When researchers want to investigate transition probabilities between visual elements of web pages, they should consider a transition matrix as it clearly illustrates the transition probabilities (West et al., 2006).
eyePatterns analysis tool is publicly available and it helps researchers to search for a particular pattern within given scanpaths by allowing some gaps between the visual elements within the pattern (West et al., 2006).
When researchers want to detect repetitive patterns within multiple scanpaths, they should use the T-Pattern Detection technique that provides a number of different parameters for them to configure according to their goals (Magnusson, 2000). However, the implementation of the T-Pattern Detection technique is a commercial product.

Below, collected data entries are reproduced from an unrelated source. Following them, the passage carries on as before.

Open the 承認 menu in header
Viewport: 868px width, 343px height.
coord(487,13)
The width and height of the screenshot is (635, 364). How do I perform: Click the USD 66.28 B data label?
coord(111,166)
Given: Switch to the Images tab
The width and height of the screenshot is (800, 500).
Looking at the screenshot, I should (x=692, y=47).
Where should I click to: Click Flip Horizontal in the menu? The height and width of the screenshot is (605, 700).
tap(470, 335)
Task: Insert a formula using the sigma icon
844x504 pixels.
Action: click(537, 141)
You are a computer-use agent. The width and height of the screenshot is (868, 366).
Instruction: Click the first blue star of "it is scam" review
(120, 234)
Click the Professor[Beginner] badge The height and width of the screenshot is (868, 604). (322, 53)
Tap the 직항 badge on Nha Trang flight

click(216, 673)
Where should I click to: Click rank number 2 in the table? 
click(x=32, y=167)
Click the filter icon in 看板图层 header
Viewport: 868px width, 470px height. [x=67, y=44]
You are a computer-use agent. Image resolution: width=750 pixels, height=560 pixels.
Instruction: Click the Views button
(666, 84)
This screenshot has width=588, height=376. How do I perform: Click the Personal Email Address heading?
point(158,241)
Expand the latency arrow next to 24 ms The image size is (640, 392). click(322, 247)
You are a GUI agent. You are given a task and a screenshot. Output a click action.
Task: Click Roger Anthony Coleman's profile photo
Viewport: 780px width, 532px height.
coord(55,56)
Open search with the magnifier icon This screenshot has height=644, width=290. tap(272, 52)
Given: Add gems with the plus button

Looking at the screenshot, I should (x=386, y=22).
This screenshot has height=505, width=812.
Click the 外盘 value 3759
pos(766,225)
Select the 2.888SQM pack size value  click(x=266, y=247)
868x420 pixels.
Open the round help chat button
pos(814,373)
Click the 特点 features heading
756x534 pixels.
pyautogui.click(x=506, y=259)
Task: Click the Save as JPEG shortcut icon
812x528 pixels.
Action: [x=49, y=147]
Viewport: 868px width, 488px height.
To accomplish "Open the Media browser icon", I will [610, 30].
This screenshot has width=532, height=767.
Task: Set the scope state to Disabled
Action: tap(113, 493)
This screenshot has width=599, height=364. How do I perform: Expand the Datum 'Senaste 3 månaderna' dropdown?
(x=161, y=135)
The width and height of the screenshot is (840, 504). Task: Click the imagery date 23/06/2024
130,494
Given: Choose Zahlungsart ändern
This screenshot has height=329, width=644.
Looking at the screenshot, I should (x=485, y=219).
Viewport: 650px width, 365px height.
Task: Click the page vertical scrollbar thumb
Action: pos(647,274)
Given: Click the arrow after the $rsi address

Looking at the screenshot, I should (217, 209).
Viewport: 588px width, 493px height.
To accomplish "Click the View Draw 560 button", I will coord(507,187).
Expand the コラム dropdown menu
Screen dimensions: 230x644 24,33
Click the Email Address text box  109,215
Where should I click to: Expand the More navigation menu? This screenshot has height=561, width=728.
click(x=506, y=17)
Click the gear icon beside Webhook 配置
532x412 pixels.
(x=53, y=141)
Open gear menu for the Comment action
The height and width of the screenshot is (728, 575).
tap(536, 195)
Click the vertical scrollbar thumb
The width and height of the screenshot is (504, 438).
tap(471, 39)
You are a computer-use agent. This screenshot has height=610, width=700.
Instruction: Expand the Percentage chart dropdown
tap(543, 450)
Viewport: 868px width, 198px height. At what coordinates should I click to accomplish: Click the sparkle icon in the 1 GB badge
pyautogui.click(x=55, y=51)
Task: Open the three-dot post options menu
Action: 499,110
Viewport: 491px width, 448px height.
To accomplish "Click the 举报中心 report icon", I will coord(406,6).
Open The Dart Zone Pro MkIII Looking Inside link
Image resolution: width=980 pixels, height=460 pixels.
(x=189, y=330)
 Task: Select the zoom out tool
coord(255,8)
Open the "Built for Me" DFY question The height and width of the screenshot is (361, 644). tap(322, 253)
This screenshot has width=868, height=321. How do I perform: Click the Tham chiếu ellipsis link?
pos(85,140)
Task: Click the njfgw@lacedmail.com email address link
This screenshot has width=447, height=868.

If an oversimplification can be a problem for researchers while they are identifying patterns and common scanpaths for multiple scanpaths, they should avoid using the techniques with a very reductionist approach.
It is widely accepted that fixation durations have a relationship with the depth of processing and the ease or difficulty of information processing (Velichkovsky et al., 2002; Follet et al., 2011). Therefore, when researchers want to consider cognitive processing, they should pick the techniques that use fixation durations based on their goals. For example, they should use ScanMatch technique to compare a pair of scanpaths (Cristino et al., 2010).
To make the ideal use of available eye tracking data, researchers should select an appropriate technique for their studies. In order to do so, they should be aware of the strengths and weaknesses of the alternatives and this article aims to support that.